:: Text section

Patient deaths prompt inquiries at Perkins

Strangulation last month was third death since 2008 to raise questions at state hospital

October 17, 2010|By Yeganeh June Torbati, The Baltimore Sun

The strangulation death of a patient at the Clifton T. Perkins Hospital Center in Jessup last month was the first apparent murder in the facility's 50-year history, but the third death there since 2008 to raise questions about staffing and operations at the state-run psychiatric hospital, according to documents reviewed by The Sun.

On the morning of Sept. 26, nurses discovered the body of patient Susan Sachs lying face-down on her bed with a shoelace wrapped around her neck. State police charged her hall mate, El Soudani El-Wahhabi, with first-degree murder, and he was indicted on Friday.

A year earlier, a patient was found dead under his bed, which staff had allowed him to use as an exercise weight. The prior year, a woman complaining of pain received limited treatment until she fell unconscious and later died.

::::
:: Supplied entries

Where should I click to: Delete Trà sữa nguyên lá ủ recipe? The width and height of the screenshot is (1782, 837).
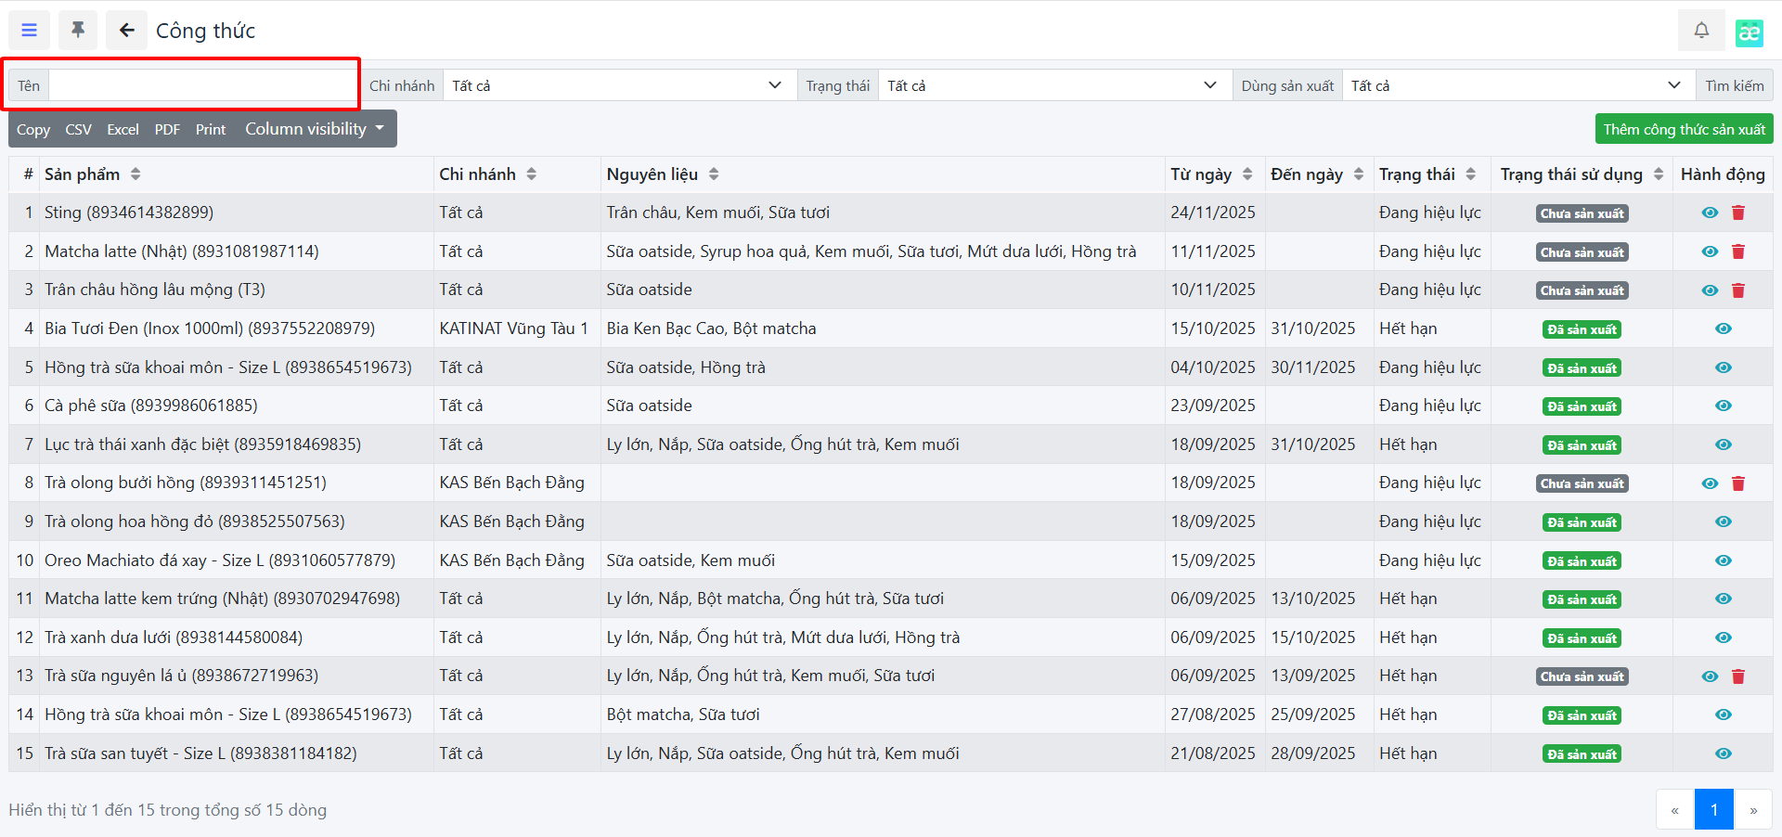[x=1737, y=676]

::::
:: Supplied entries

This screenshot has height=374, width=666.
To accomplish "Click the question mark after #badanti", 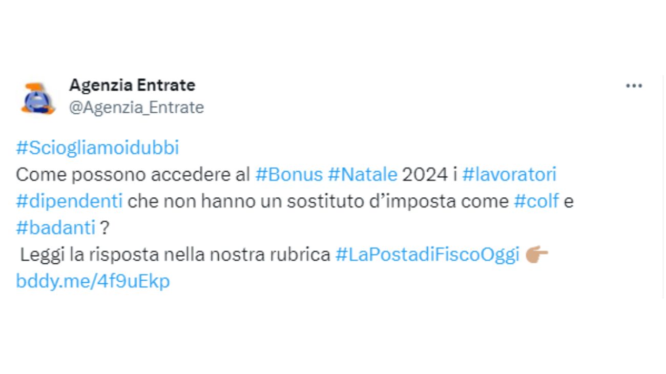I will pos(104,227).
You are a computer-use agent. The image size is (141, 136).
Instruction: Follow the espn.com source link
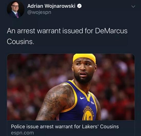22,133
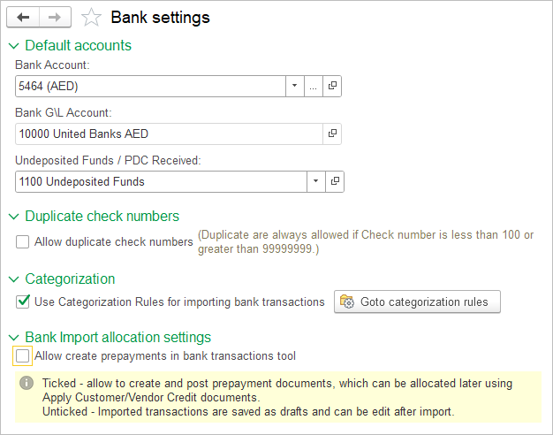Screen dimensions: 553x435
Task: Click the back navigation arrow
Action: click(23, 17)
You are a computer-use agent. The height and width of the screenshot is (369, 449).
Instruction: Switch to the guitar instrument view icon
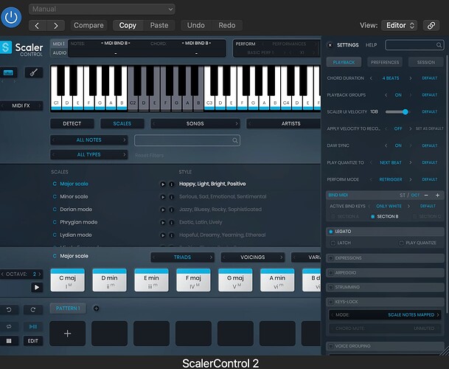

::::
:: Supplied entries

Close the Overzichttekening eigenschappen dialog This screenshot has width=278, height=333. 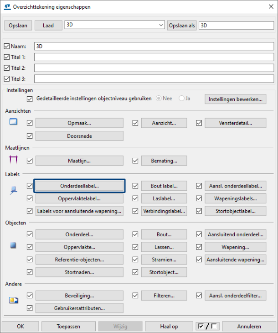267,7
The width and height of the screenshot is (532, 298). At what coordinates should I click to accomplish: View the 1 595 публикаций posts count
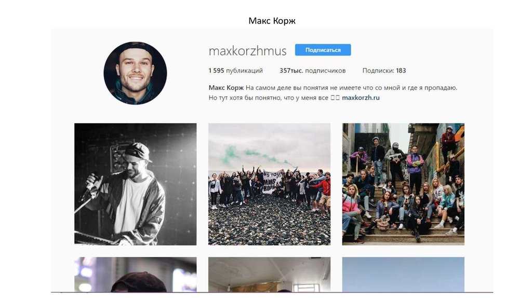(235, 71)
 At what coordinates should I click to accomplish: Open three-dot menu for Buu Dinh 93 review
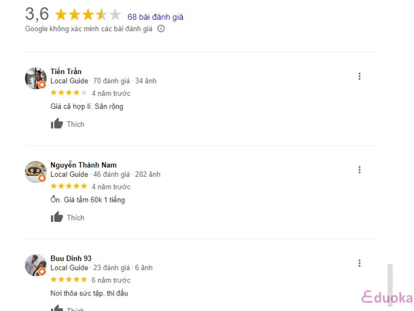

::::

Instructions to follow. Continue the news article on patient deaths at the Clifton T. Perkins Hospital Center, starting after its last sentence.

Task answer.
The three deaths, along with a recent spike in patient-on-patient attacks at the hospital, reveal shortcomings about operations at Perkins, Maryland's lone maximum-security hospital, a review of records and interviews shows. The facility holds more than 200 patients, many of whom are under evaluation for their competency to stand trial or who have committed felonies and would otherwise be sentenced to prison if not for their mental illness.

Doctors, nurses and security workers face chronic staffing shortages and tight budgets, and operate under what some describe as pressure from administrators to move patients quickly from high-security rooms to less-restrictive settings and eventually out of the facility, hospital and state investigative reports and interviews with former employees show.

State officials are reviewing the Sachs case to determine how and why hospital employees decided to place El-Wahhabi, a killer with a history of violence against women, in a room near the victim.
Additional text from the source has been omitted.